Comment intégrer les élévations des mollets au Donkey dans votre séance ?
Placez cet exercice en début de séance mollets ou en première rotation après l’échauffement articulaire de cheville, lorsque le système neuromusculaire est frais pour maximiser le recrutement des unités motrices à seuil élevé des gastrocnémiens. En séance de jambes complète, positionnez-le après les exercices polyarticulaires lourds (squat, presse) mais avant les élévations assises ciblant le soléaire.
Pour l’hypertrophie, l’ACSM recommande 3 à 4 séries de 8 à 15 répétitions avec 60 à 90 secondes de repos entre les séries. La progression s’effectue par augmentation de charge de 5 % dès que 15 répétitions sont atteintes sur toutes les séries avec une technique parfaite. Une fréquence de 2 séances par semaine espacées de 48 heures minimum optimise la récupération du tendon d’Achille.
Quelles précautions respecter ?
Les tendinopathies achilléennes actives, les entorses de cheville récentes (moins de 6 semaines) et les ruptures partielles du tendon d’Achille constituent des contre-indications absolues à cet exercice.
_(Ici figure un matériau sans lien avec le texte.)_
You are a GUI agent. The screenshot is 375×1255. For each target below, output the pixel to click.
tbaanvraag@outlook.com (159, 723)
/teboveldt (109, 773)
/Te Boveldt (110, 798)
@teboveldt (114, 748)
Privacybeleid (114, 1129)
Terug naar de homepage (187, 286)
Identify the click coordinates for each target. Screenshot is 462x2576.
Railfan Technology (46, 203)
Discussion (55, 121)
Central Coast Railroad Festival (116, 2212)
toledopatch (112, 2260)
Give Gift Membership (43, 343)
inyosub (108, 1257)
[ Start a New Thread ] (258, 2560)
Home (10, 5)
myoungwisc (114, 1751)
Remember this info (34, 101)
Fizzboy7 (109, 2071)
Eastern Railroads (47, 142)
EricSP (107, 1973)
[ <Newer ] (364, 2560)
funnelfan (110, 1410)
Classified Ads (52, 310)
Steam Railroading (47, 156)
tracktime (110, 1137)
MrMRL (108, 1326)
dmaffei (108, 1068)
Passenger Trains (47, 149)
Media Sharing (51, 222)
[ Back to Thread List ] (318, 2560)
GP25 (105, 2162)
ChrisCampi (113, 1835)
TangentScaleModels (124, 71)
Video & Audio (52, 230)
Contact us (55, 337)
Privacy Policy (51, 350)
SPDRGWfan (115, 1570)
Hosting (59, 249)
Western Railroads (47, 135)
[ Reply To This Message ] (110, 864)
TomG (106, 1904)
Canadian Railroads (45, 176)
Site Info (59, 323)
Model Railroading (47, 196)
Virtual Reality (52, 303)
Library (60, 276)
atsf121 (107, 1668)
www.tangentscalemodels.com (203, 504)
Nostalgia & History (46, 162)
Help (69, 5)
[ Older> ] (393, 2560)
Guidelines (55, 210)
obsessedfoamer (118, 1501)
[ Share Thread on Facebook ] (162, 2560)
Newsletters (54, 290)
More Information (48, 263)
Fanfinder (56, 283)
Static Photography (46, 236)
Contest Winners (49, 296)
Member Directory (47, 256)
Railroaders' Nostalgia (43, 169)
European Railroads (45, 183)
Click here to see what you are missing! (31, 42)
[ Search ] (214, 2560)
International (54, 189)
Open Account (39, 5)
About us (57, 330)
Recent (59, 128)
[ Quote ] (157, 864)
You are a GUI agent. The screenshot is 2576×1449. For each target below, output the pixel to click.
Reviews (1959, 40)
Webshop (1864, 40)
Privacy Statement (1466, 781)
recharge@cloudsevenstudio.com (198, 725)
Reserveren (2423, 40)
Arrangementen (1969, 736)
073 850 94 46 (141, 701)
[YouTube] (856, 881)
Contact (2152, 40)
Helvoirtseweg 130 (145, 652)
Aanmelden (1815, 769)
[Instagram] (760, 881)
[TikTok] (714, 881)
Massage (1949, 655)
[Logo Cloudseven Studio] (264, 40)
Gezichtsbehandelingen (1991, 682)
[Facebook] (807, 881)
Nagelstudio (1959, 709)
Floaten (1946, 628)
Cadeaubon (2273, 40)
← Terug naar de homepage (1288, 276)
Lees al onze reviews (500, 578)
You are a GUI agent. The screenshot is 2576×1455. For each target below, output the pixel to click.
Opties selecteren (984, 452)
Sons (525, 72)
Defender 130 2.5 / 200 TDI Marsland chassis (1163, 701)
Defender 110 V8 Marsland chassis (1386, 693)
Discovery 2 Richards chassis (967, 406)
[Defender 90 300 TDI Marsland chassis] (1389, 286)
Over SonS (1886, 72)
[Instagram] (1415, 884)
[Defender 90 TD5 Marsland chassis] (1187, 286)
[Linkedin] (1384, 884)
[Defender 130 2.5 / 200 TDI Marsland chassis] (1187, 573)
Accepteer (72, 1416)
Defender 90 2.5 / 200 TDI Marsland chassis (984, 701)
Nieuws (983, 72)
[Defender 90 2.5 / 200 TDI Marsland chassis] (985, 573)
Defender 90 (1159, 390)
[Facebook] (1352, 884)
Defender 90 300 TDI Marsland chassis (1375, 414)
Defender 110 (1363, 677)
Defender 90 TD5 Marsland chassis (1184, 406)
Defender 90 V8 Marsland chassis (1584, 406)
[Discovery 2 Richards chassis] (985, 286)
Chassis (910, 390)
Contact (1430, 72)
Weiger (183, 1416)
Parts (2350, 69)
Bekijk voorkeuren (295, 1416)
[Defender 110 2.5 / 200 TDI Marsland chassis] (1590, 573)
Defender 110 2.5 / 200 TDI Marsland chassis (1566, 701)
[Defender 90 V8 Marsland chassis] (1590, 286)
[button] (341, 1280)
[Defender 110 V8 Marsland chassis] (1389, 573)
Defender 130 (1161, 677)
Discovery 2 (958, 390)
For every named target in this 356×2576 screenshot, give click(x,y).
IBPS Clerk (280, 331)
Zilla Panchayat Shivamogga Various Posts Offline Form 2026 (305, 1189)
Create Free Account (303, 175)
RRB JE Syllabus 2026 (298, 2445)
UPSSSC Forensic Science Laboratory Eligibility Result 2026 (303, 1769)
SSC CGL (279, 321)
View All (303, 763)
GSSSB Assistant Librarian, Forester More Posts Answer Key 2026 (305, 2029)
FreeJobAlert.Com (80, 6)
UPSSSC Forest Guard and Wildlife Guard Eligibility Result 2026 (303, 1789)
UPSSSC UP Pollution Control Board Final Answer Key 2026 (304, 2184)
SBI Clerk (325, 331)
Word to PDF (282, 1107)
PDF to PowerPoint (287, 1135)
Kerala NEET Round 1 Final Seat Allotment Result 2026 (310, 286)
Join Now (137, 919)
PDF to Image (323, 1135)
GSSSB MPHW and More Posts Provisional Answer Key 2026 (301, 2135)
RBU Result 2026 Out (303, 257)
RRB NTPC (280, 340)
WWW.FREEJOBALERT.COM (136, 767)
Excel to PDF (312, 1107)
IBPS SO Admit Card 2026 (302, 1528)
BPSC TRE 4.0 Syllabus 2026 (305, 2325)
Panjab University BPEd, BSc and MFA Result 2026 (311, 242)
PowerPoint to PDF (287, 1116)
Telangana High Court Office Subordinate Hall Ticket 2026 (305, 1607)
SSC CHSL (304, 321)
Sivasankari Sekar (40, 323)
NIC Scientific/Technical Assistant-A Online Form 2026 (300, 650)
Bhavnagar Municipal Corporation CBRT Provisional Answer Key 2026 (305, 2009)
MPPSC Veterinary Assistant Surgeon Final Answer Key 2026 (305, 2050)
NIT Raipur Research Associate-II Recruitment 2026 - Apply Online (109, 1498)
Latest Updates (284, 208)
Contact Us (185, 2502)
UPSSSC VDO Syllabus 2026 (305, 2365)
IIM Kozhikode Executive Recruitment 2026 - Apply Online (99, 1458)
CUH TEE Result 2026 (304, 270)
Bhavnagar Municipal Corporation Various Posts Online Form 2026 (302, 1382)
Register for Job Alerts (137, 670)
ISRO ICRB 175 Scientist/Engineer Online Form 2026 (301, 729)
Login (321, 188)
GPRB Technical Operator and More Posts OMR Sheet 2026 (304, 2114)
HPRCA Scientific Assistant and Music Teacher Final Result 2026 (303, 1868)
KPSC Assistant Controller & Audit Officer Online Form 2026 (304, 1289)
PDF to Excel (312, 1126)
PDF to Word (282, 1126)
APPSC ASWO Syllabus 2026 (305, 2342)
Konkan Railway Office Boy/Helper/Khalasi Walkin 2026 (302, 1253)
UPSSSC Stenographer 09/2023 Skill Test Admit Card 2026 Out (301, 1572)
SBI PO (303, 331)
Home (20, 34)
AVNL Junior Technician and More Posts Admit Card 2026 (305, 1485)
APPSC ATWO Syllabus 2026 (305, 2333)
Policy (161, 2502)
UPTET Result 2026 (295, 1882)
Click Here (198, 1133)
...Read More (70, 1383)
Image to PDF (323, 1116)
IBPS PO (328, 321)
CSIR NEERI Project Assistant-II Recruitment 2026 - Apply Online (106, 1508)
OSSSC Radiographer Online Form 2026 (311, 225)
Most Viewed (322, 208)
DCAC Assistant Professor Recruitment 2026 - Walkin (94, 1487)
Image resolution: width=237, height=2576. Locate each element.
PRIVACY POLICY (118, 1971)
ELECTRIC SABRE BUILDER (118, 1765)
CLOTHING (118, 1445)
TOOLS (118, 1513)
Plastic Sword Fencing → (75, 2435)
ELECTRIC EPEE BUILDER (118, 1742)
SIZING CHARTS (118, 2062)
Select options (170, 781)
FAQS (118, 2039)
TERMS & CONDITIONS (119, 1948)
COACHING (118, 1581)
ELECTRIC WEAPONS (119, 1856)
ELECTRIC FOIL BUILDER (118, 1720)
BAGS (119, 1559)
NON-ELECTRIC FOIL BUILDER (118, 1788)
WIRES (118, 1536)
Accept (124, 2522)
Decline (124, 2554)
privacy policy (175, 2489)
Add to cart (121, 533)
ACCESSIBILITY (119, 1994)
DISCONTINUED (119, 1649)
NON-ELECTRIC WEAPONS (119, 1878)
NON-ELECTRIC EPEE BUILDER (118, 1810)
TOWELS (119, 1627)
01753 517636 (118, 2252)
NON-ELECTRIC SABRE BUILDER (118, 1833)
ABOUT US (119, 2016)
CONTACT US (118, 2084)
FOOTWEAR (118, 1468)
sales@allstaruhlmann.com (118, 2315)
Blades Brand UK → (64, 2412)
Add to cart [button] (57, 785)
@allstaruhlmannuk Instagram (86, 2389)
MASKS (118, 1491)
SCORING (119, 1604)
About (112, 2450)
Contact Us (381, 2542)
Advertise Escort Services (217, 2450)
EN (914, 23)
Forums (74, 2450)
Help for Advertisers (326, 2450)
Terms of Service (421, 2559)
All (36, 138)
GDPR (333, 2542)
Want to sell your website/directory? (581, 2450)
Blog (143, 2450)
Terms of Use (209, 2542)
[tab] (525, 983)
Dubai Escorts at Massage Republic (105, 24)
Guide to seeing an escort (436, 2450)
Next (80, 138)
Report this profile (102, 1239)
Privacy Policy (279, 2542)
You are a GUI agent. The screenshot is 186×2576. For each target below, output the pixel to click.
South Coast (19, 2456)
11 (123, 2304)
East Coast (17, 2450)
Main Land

En cas de raideur des gastrocnémiens, réduisez l’amplitude de dorsiflexion et progressez sur 4 à 6 semaines avant d’atteindre l’amplitude complète.
La régression recommandée consiste à débuter par des élévations des mollets debout sur step sans charge additionnelle, en maîtrisant l’amplitude complète sur 3 séries de 15 répétitions avant d’utiliser la machine Donkey. Évitez les rebonds en bas de mouvement qui génèrent des pics de contrainte tendineux pouvant atteindre 6 à 8 fois le poids corporel selon les données biomécaniques de l’NSCA.